§ Verilen metin
────
Kaynak: Agos
Gazeteci Melike Çapan’ın hazırladığı ve ilk olarak geçen yılın Kasım ayında Balat Yuvakimyon Kız Lisesi’nde ziyarete açılan ‘İmroz’un 1964 Belleği’ sergisi 18 Ağustos’ta evinde yani İmroz’da, yeni adıyla Gökçeada’da ziyaretçileriyle buluşacaktı. Ancak önce sosyal medyada sonra da Gökçeada Kent Konseyi’nin açıklamasında sergi hedef gösterildi. Melike Çapan “Sergi yapılırsa savcılığa şikâyet edeceklerini söylediler. İddiaları o ki devlete ihanet ediyormuşum. Türkiye’de azınlıklarla ilgili pek çok haber, röportaj yazdım. Hiçbir zaman bunu devlete karşı bir hareket olarak değil aksine dini, dili, inancı ne olursa toplumların haklarını göz ardı etmeden sesleri olabilme gayretiyle yaptım. Adadaki ya da İstanbul’daki Rum toplumunun bu süreçten zarar görmemesi için sergiyi iptal ediyorum.” dedi.
Geçen yıl kasım ayında, Balat’taki Yuvakimyon Rum Lisesi’nde açılan ‘Yeniden Buluşacağız: İmroz’un 1964 Belleği’ başlıklı serginin İmroz’a, yeni adıyla Gökçeada’ya da taşınması planlanmıştı. Ancak sergi, baskılar nedeniyle iptal edildi. 18 Ağustos’ta adada birden fazla mekâna yayılması ve izleyiciyle buluşması planlanan sergi, yaşanan acıların belleğe kaydını, aynı zamanda da yüzleşmeyi amaçlıyor. Gazeteci Melike Çapan tarafından hazırlanan sergide, adadaki Rumların yaşamına dair pek çok belge ve obje yer alıyor.
────
§ Yapılacak işler
a – İmroz sergisi metnine göre aşağıdaki soruları yanıtlayın.
(i) Serginin adada ziyaretçilerle buluşması hangi tarih için planlanmıştı?
(ii) Melike Çapan, sergiyi hangi toplumun zarar görmemesi için iptal ettiğini söylüyor?
(iii) Sergide neler yer alıyor?
b – Aşağıdaki ifadelerin İmroz sergisi metniyle uyuşup uyuşmadığını belirtin. Her yanıt için metinden belirleyici ifadeyi alıntılayın.
(i) Sergi yapılırsa savcılığa şikâyette bulunulacağı söylendi.
(ii) Sergi adada tek bir mekânda açılacaktı.
(iii) Sergi, baskılara rağmen Gökçeada’da açıldı.
c – İmroz sergisi metnini kaldığı yerden sürdürün.

Arayüz öğesi kayıtları
────
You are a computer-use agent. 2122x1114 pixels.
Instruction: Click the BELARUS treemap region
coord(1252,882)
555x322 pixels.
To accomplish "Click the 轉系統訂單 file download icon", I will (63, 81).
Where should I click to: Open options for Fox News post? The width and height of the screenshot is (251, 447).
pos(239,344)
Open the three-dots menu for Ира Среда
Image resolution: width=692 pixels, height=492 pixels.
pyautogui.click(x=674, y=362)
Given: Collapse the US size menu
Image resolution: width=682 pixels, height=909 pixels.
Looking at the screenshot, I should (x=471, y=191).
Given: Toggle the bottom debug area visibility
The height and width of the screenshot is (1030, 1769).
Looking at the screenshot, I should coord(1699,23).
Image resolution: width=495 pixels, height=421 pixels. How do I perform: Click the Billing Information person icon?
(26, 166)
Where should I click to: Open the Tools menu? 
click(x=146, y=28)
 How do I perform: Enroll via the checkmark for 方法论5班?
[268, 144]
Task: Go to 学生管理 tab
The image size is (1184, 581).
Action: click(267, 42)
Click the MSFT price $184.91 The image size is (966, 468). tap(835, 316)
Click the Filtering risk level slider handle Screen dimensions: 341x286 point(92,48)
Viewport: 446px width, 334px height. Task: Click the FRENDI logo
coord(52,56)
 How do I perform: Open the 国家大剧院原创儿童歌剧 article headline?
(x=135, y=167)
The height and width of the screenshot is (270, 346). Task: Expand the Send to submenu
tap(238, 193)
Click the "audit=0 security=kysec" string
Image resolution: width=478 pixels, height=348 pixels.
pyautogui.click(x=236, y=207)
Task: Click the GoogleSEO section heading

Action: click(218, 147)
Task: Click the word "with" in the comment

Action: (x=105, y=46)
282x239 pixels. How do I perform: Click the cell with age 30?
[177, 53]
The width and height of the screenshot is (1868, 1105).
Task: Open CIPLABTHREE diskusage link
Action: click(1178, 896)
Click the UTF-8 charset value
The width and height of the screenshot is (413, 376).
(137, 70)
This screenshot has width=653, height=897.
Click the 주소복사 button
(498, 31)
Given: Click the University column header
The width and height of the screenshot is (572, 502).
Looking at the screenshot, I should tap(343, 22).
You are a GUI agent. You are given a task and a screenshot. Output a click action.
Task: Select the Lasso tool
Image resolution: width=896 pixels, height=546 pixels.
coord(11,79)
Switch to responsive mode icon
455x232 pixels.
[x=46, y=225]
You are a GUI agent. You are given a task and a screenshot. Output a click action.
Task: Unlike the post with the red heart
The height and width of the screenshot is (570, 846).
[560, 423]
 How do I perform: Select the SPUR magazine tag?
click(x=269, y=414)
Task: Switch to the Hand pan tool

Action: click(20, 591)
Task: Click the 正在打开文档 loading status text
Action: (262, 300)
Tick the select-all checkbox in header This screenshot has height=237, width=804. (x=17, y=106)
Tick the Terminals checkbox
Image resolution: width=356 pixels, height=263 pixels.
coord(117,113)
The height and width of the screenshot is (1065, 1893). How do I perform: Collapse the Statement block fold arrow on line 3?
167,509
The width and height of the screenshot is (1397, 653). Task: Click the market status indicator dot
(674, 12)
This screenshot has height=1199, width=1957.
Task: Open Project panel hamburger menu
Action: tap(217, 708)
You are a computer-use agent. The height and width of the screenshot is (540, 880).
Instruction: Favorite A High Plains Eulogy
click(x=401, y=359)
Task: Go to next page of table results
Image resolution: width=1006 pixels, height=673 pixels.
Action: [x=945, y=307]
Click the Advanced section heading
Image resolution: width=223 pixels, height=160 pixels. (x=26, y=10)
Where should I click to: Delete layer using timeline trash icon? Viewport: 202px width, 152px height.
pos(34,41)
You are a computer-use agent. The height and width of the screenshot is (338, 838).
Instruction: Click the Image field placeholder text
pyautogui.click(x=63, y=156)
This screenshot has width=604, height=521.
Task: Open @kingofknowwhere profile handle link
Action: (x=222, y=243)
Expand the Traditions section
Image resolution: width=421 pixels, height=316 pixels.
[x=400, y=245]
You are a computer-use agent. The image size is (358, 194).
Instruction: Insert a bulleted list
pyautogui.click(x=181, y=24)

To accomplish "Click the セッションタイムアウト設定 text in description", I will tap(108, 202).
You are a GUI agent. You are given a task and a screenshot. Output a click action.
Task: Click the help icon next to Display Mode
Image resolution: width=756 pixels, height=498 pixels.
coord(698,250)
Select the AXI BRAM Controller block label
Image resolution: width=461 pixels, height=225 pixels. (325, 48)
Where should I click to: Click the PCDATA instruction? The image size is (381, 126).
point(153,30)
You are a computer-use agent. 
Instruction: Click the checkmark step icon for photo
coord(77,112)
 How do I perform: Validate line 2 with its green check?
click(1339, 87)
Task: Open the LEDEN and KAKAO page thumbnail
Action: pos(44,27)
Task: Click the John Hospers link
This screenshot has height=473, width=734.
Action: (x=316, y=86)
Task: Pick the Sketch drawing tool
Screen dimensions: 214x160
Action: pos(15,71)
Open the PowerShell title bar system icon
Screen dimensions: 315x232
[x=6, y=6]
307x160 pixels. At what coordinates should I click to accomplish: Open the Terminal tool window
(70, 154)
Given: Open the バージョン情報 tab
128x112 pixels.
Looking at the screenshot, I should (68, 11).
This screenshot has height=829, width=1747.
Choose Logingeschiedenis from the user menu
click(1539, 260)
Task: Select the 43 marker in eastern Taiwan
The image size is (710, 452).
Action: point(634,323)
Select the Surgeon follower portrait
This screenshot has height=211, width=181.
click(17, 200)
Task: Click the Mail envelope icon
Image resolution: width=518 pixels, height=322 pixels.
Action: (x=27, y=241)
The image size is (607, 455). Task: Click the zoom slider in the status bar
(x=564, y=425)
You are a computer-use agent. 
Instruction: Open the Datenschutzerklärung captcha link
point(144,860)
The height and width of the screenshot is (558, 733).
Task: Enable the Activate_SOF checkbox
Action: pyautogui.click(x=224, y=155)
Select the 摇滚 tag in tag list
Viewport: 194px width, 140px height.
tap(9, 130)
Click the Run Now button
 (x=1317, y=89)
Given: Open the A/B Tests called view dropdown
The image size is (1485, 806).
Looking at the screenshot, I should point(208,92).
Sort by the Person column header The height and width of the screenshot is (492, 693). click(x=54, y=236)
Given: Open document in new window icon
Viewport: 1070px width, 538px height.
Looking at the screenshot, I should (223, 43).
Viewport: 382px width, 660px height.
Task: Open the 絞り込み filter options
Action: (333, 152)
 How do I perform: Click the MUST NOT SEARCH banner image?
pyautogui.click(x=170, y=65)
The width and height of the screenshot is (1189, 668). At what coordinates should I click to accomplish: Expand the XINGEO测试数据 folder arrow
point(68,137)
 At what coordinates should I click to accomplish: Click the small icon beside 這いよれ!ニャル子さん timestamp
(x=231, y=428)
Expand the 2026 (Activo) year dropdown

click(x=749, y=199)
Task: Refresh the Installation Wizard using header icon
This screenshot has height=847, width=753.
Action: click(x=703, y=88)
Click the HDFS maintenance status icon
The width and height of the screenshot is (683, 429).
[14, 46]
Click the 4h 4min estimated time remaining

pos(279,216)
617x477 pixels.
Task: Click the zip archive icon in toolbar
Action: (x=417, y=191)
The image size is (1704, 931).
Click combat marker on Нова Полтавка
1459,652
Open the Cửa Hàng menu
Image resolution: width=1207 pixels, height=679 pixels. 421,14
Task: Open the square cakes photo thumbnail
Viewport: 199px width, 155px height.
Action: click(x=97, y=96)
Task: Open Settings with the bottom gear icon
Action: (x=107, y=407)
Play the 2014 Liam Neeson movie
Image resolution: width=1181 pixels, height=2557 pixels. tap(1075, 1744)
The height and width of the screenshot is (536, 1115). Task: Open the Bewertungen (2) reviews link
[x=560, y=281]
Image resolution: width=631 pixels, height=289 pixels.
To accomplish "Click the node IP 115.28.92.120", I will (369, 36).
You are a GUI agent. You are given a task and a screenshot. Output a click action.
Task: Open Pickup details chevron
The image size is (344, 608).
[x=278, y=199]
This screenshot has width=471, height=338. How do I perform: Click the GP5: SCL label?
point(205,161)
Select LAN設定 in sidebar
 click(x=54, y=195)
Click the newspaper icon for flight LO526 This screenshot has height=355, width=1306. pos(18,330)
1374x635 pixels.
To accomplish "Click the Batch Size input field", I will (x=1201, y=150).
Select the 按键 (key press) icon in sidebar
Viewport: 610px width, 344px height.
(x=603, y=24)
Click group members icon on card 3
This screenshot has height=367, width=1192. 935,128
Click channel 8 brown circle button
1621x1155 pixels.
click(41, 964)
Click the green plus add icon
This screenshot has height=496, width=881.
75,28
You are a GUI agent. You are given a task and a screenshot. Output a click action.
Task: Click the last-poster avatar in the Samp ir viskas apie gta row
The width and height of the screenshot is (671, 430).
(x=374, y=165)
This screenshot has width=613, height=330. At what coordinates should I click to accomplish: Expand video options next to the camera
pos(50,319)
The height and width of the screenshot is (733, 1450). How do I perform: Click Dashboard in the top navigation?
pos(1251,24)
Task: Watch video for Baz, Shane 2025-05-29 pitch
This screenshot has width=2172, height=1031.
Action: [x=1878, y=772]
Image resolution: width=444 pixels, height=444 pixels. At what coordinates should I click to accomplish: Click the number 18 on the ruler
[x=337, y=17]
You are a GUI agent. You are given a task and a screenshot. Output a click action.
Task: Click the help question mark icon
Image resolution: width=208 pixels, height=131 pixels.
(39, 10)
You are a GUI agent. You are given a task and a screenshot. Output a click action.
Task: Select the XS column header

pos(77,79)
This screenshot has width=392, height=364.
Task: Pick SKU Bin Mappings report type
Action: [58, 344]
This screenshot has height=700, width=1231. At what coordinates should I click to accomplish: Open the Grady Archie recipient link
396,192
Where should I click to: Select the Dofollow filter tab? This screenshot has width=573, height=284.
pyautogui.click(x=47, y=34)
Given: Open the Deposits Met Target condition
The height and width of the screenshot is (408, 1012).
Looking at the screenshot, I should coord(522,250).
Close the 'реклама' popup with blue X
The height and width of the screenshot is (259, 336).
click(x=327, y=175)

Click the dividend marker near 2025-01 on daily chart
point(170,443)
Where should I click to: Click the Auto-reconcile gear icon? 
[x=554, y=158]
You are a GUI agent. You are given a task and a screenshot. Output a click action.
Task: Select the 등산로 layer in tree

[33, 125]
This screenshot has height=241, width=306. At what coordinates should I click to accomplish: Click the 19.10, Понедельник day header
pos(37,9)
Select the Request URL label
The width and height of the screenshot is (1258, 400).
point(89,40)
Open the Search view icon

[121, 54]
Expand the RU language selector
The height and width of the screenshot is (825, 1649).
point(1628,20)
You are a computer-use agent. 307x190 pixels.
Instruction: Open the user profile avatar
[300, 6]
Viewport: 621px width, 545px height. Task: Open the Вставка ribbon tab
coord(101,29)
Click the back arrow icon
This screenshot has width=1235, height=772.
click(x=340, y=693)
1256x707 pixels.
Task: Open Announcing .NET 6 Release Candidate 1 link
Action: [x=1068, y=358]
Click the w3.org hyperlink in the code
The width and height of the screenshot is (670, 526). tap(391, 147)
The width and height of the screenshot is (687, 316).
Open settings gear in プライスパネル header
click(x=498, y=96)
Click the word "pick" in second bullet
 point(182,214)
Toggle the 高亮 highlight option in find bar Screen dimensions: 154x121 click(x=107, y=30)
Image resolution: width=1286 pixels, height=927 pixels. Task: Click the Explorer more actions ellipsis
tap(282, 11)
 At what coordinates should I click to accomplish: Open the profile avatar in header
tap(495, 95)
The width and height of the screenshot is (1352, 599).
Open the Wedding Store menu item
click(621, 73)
────
§ Cevap anahtarı
a –
(i) 18 Ağustos
(ii) Adadaki ya da İstanbul’daki Rum toplumunun
(iii) Adadaki Rumların yaşamına dair pek çok belge ve obje

b –
(i) Evet: "Sergi yapılırsa savcılığa şikâyet edeceklerini söylediler."
(ii) Hayır: "adada birden fazla mekâna yayılması"
(iii) Hayır: "Ancak sergi, baskılar nedeniyle iptal edildi."

c –
‘Devletin manevi şahsiyetini hedef alıyor’muş
Gerçek Gündem’de yer alan habere göre, serginin sosyal medyadaki hedef gösterilmesinden kısa süre sonra Gökçeada Kent Konseyi tarafından basın açıklaması yapıldı ve serginin ‘devletin manevi şahsiyetini hedef aldığı’ iddia edildi. Açıklamada şu ifadeler kullanıldı:
“Gazeteci Melike Çapan tarafından hazırlanmış Gökçeada’da Kıbrıs olaylarının ardından yaşanan sözde kimliksizleştirme politikasının anlatıldığı dokümantasyon sergisi tahkir, tecyiz ve iftiralarla dolu açılmaya doğru gidiyor. Başta devletimizin manevi şahsiyetini hedef alan bu sergi Rum ve Yunan sevinci yazar, çizer ve entelektüel kesimce hararetle alkışlanırken, Adada yaşayan Osmanlı bakiyesi Türk milletini rencide etmektedir. Devletimiz başta adada yaşayan Rumların eğitim hakkını düzenlemek için ilkokul, ortaokul ve lise açmıştır, Vakıf mallarını iade etmiştir. Rumlar hiç olmadıkları kadar rahattır. Bugün Batı Trakya’da ıstırap çeken Türklere nispetle huzur içinde yaşamaktadır. Gökçeada’da kundaklanmış, çeşitli bahanelerle yıktırılmış, meyhane ve pavyon yapılmış kilise var mı? Halbuki Yunanistan’da binlerce cami var. Yunan tarafı Türk okullarının yüzlercesini sebepsiz yere kapatırken biz adada açtık.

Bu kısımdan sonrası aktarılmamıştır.